The caveat is if %rbx is saved/restored by __vdso(). If we want a
traditional frame pointer, then %rbx would be restored from the stack
before %rsp itself is restored (from %rbp), in which case the exit handler
would need to adjust %rsp using a sequence similar to what you listed
above.
If __vdso() uses a non-standard frame pointer, e.g.
push %rbp
push %rbx
mov %rsp, %rbp
then %rbx would come off the stack after %rsp is restored from %rbp, i.e.
would be guaranteed to be restored to the pre-EENTER value (unless the
enclave or handler mucks with %rbp).
Anyways, we can discuss how to implement the frame pointer in the context
of the patches, just wanted to point this out here for completeness.

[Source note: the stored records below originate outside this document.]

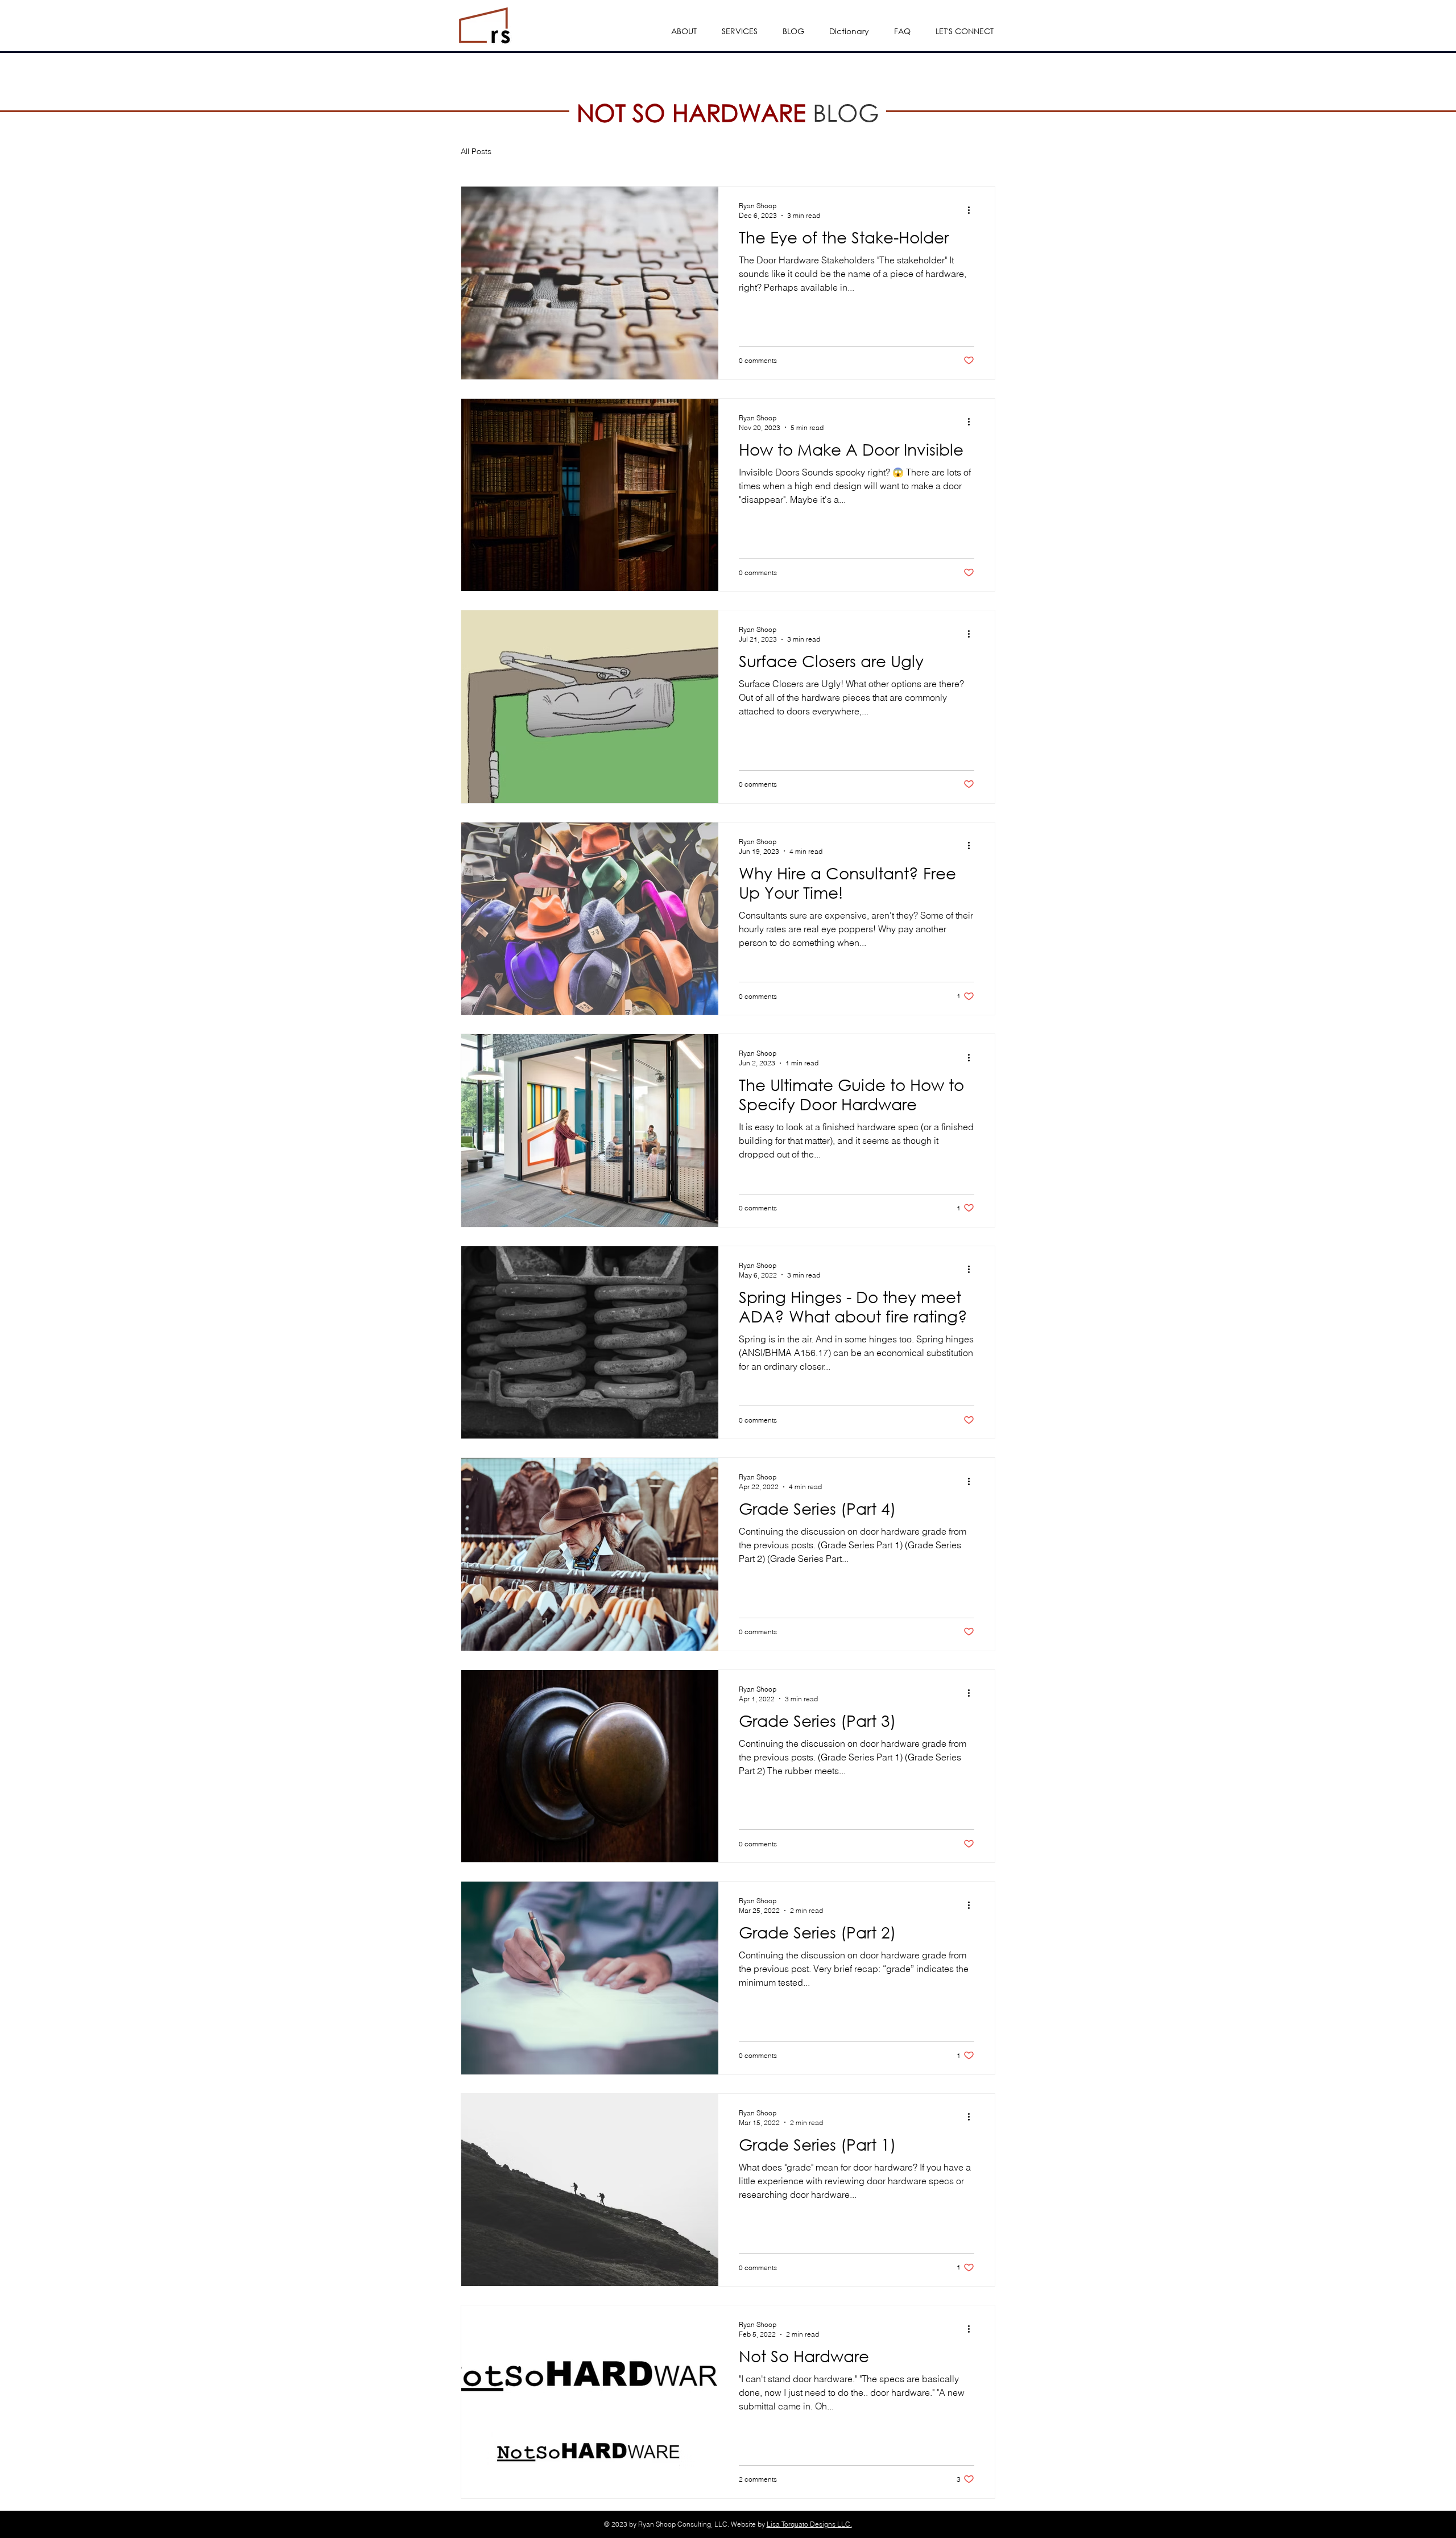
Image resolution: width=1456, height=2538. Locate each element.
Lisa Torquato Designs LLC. (809, 2524)
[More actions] (972, 210)
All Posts (476, 151)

%rbx can always be restored as long as it is saved at a fixed offset
from %rbp. For example, given the standard prolog below:
push %rbp
mov %rsp, %rbp
push %rbx
It can be paired with the following standard epilog:
mov -8(%rbp), %rbx
leave
ret
Alternatively, given "red zone" of 128 bytes, the following epilog will
also work:
leave
mov -0x10(%rsp), %rbx
ret
In no cases do we have to worry about enclave mucking the stack as long
as %rbp is preserved.
While this is more work, it is standard calling convention work that
doesn't require internal knowledge of __vdso..(). Alternatively, if we
don't like the extra work, we can document the %rbx hack explicitly
into the handler documentation and make it part of the interface. But
we need some explicit way for the handler to pop enclave output stack
params that doesn't depend on internal knowledge of the __vdso...()
invariants.
IIUC, this is what you're suggesting? Having to align the stack makes this
a bit annoying, but it's not bad by any means.

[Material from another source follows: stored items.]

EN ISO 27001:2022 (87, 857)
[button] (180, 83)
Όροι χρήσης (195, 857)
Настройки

diff --git a/arch/x86/entry/vdso/vsgx_enter_enclave.S b/arch/x86/entry/vdso/vsgx_enter_enclave.S
index 94a8e5f99961..05d54f79b557 100644
--- a/arch/x86/entry/vdso/vsgx_enter_enclave.S
+++ b/arch/x86/entry/vdso/vsgx_enter_enclave.S
@@ -139,8 +139,9 @@ SYM_FUNC_START(__vdso_sgx_enter_enclave)

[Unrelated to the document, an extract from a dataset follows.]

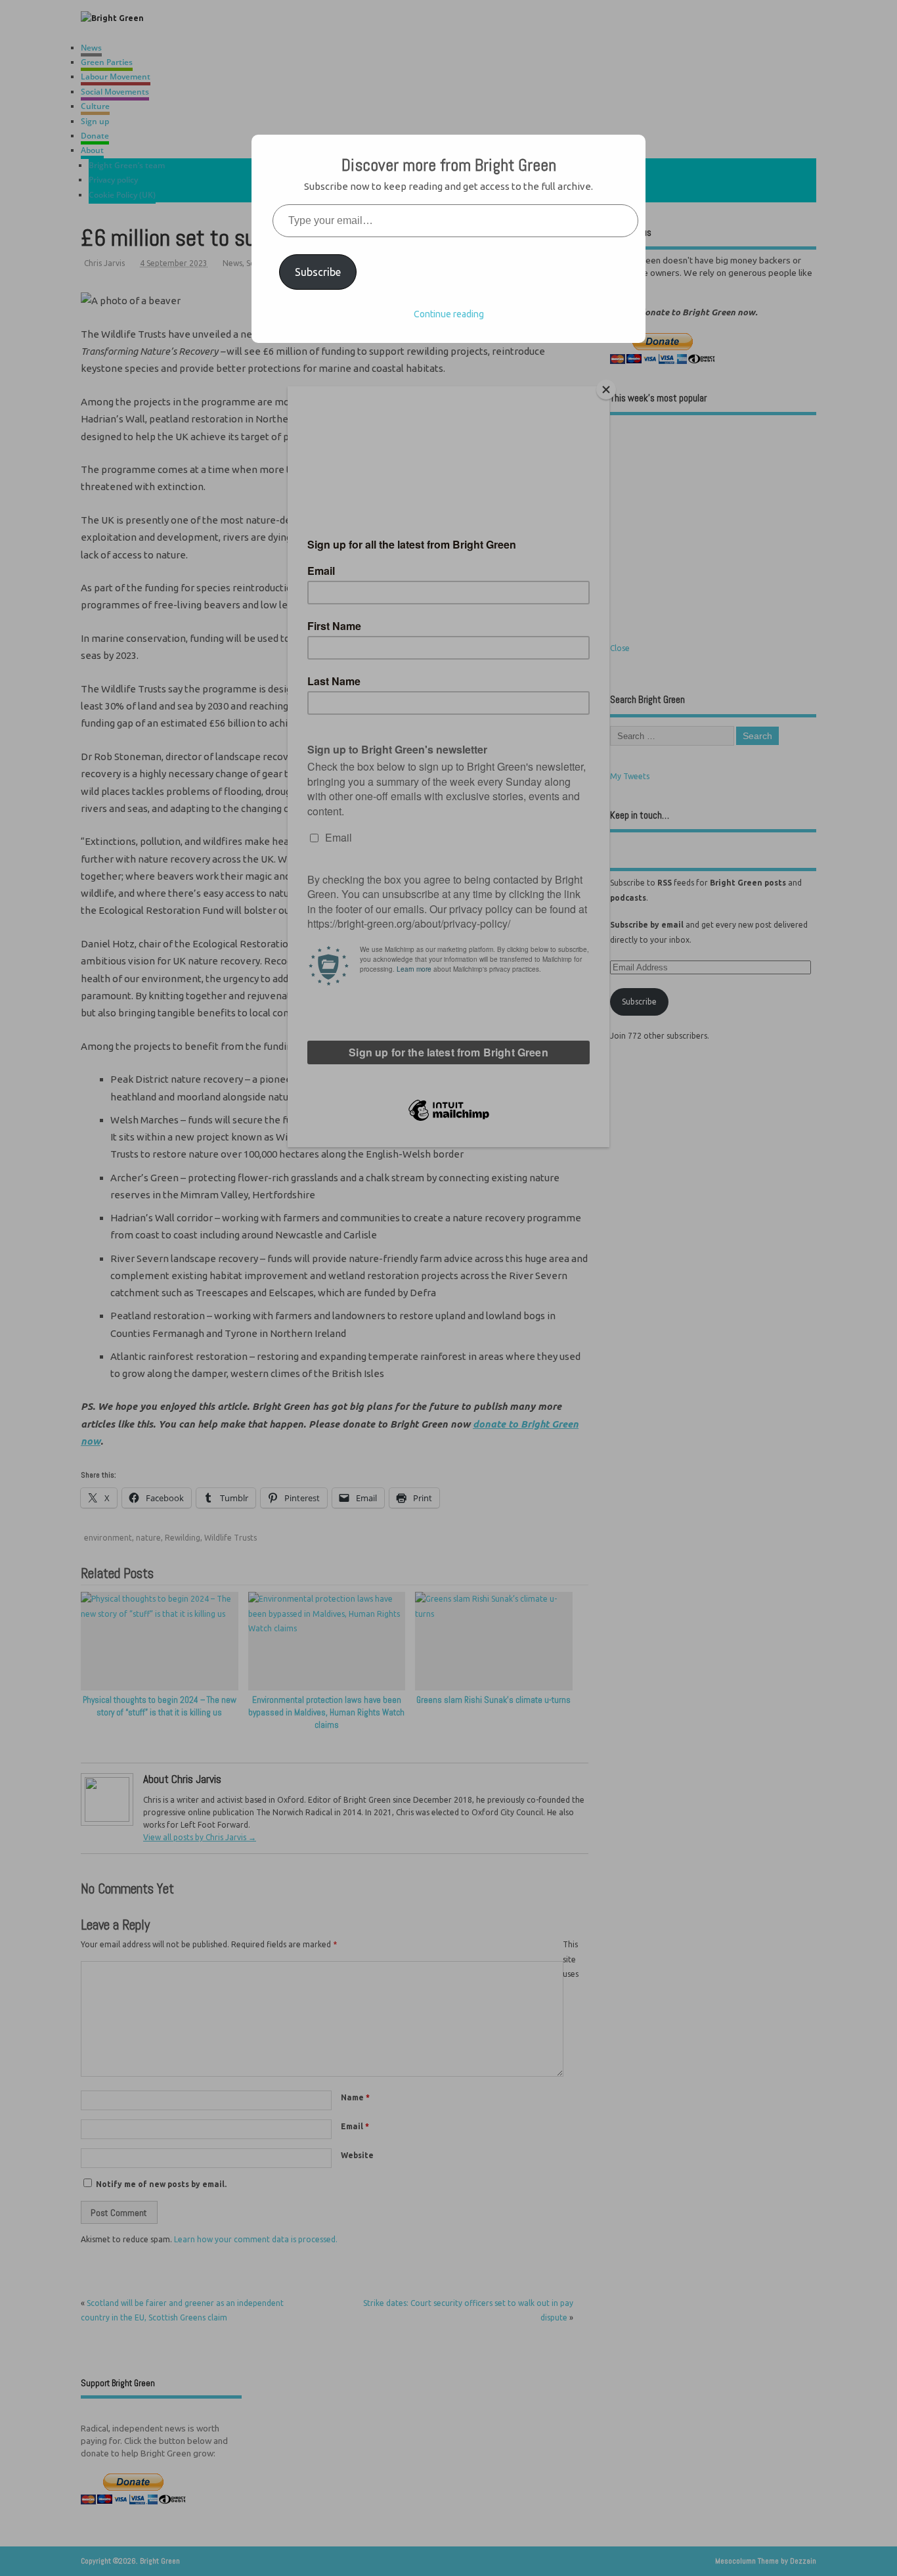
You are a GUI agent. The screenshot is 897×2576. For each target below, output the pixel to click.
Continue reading (449, 314)
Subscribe (318, 272)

/* Pass the untrusted RSP (at exit) to the callback via %rcx. */
mov %rsp, %rcx
- /* Save the untrusted RSP in %rbx (non-volatile register). */
+ /* Save the untrusted RSP offset in %rbx (non-volatile register). */
mov %rsp, %rbx
+ and $0xf, %rbx
/*
* Align stack per x86_64 ABI. Note, %rsp needs to be 16-byte aligned
@@ -161,8 +162,8 @@ SYM_FUNC_START(__vdso_sgx_enter_enclave)
mov 0x20(%rbp), %rax
call .Lretpoline
- /* Restore %rsp to its post-exit value. */
- mov %rbx, %rsp
+ /* Undo the post-exit %rsp adjustment. */
+ lea 0x20(%rsp,%rbx), %rsp
Per discussion above, this is useful only if the enclave has problem
cleaning up its own mess left on the untrusted stack, and the exit
handler wants to EENTER the enclave again by returning to __vdso...().
It sounds very uncommon to me, and more like a bug than an expected
behavior. Are there any existing code doing this or any particular
application that needs this. If no, I'd say not to do it.